Github Flavoured Markdown - Python Implementation

2011-05-09

Update: Originally, I couldn't find a decent python port of Github Flavored Markdown, but now theres a great one: py-gfm. Just pip install it:

pip install markdown py-gfm

and you're away:

import markdown
from mdx_gfm import GithubFlavoredMarkdownExtension

md = markdown.Markdown(extensions=[GithubFlavoredMarkdownExtension()])
md.convert("[*markdown*](https://daringfireball.net/projects/markdown/) source")

For posterity, here's my original, now very out-of-date port of Github's Ruby code:

"""
Github flavoured markdown - ported from
http://github.github.com/github-flavored-markdown/

Usage:

    html_text = markdown(gfm(markdown_text))

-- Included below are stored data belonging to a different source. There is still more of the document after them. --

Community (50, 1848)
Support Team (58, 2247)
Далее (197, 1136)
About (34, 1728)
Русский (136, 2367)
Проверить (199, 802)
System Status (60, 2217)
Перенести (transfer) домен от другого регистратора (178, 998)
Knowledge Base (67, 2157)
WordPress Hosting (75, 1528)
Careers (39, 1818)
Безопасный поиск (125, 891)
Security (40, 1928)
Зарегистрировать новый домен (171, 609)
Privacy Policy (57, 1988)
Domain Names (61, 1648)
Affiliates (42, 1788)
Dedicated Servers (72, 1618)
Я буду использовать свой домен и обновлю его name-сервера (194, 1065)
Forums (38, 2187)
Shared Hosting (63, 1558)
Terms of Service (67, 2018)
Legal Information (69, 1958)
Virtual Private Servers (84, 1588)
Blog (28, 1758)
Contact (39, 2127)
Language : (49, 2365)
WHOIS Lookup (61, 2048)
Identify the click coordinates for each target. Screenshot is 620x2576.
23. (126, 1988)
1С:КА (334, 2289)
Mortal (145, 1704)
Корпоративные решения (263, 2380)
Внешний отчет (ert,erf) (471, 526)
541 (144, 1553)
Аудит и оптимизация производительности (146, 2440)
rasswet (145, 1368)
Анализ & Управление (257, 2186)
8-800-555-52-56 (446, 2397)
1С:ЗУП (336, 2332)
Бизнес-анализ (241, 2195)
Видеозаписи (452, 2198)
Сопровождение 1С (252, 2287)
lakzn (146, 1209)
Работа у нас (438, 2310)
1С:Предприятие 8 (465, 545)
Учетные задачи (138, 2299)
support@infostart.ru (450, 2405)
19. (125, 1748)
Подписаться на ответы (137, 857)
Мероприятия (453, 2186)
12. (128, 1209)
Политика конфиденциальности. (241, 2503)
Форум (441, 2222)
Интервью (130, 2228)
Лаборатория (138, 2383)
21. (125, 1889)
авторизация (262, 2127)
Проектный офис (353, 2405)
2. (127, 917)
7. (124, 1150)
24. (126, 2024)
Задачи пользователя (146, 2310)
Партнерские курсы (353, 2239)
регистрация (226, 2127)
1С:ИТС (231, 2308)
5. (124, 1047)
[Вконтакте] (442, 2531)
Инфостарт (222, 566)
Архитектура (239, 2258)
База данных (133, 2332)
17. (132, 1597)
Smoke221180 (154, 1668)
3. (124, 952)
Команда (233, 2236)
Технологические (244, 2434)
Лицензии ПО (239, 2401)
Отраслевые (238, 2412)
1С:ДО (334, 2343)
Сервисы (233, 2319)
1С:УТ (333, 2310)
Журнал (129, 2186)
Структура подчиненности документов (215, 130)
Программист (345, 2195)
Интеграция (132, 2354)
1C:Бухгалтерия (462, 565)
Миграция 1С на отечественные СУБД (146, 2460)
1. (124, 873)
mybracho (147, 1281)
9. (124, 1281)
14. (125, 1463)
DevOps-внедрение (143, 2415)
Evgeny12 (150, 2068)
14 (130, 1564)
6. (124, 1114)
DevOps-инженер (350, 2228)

(ie, this filter should be run on the markdown-formatted string BEFORE the markdown
filter itself.)

"""

import re
try: 
   from hashlib import md5 as md5_func
except ImportError:
   from md5 import new as md5_func

def gfm(text):
    # Extract pre blocks
    extractions = {}
    def pre_extraction_callback(matchobj):
        hash = md5_func(matchobj.group(0)).hexdigest()
        extractions[hash] = matchobj.group(0)
        return "{gfm-extraction-%s}" % hash
    pre_extraction_regex = re.compile(r'{gfm-extraction-338ad5080d68c18b4dbaf41f5e3e3e08}', re.MULTILINE | re.DOTALL)
    text = re.sub(pre_extraction_regex, pre_extraction_callback, text)

    # prevent foo_bar_baz from ending up with an italic word in the middle
    def italic_callback(matchobj):
        if len(re.sub(r'[^_]', '', matchobj.group(1))) > 1:
            return matchobj.group(1).replace('_', '\_')
        else:
            return matchobj.group(1)
    text = re.sub(r'(^(?! {4}|\t)\w+_\w+_\w[\w_]*)', italic_callback, text)

    # in very clear cases, let newlines become <br /> tags
    def newline_callback(matchobj):
        if len(matchobj.group(1)) == 1:
            return matchobj.group(0).rstrip() + '  \n'
        else:
            return matchobj.group(0)
    text = re.sub(r'^[\w\<][^\n]*(\n+)', newline_callback, text)

    # Insert pre block extractions
    def pre_insert_callback(matchobj):
        return extractions[matchobj.group(1)]
    text = re.sub(r'{gfm-extraction-([0-9a-f]{40})\}', pre_insert_callback, text)

    return text